• EXCERTO APRESENTADO
==============================

Entrei para a faculdade com 17 anos e comecei a trabalhar logo a seguir, também por um acaso, numa altura em que para se ser jornalista não era precisa a licenciatura e não havia toneladas de cursos de jornalismo e afins e era relativamente fácil trabalhar, em comunicação ou em outra coisa qualquer.
Gostava de política e o jornalismo político foi algo natural, embora a escolha também tenha sido casual. Comecei logo a fazer cobertura jornalística na AR, nos “passos perdidos”, o chamado pejorativamente “jornalismo de enredo”, a partir das fontes. Na altura eram muitos os jornalistas que o faziam. Sobretudo os chamados séniores que tratavam a Natália Correia e o Raúl Rego pelo nome. Quase todos tinham a experiência de ter acompanhado os primórdios da democracia. Eram veteranos, olhados com respeito e admiração; uma referência.
O antigo diretor do Público, Vicente Jorge Silva, dizia a propósito dos jornalistas que acompanhavam a política que eram políticos frustrados e a verdade é que não conheço qualquer jornalista que se tenha dado bem na política, a não ser Paulo Portas, que não sei se era bem jornalista…
Sempre gostei do que fiz e continuo a gostar, embora não possa dizer que tenha sido uma vocação. Prefiro chamar-lhe missão, a que me entreguei de corpo e alma. Trabalho desde 86; em 2013 por força das circunstâncias e também casualmente, dediquei-me ao jornalismo religioso fazendo a cobertura da vida da igreja, que sempre acompanhei como crente.
O jornalismo sério exige atenção, conhecimento e cultura e hoje, infelizmente, há zonas que continuam cegas ou ignoradas pelos media, a não ser pelas más razões. Sabemos que há realidades importantes para as pessoas que pura e simplesmente não aparecem nos media. E se não aparecem não existem. A religião é uma delas, embora a centralidade da igreja católica exigisse outra atitude.

==============================

• MATERIAL FORNECIDO

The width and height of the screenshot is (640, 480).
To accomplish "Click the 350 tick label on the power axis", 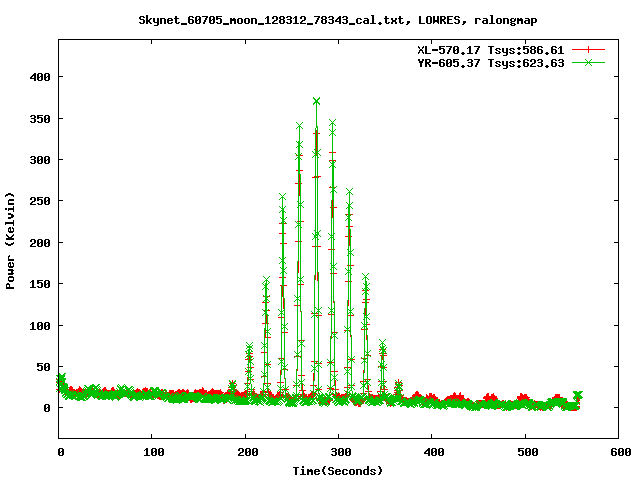I will pos(40,118).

==============================

• INSTRUÇÕES E REQUISITOS
Continue o relato pessoal sobre a carreira no jornalismo político e religioso a partir do ponto em que termina.

• RESPOSTA ESCRITA
Evangelizar nos media é um desafio pois a comunicação é um local especifico de anúncio do Evangelho. Os padres conciliares perceberam-no como ninguém, sublinhando a importância e a centralidade dos media na vida de uma sociedade.
Vivo ainda hoje o jornalismo com um enorme entusiasmo (embora tenha a carteira suspensa devido às funções que exerço) ciente de que a comunicação social cumpre uma função social e que os jornalistas são profissionais bafejados por uma enorme graça: levar ás pessoas uma boa nova, que no caso do Evangelho é uma coincidência real.
Esta sexta feira a diocese de Angra promove as II jornadas diocesanas de comunicação intituladas “Comunicação: uma ponte para a inclusão”.
Os professores Manuel Pinto e Viriato Soromenho-Marques abrem e encerram os trabalhos com uma conferência; vários profissionais do jornalismo e da comunicação vão falar sobre as suas responsabilidades e o seu contributo para a construção de uma sociedade com valores.
Estas jornadas podem não servir para outra coisa mas pelo menos far-nos–ão refletir sobre esta matéria prima noticiosa que é o Evangelho e o desafio que todos os cristãos têm de o espelhar, num contexto difícil mas que é desafiador perante fenómenos como a laicização da sociedade; um certo individualismo na vivência da fé e uma idolatria do consumo.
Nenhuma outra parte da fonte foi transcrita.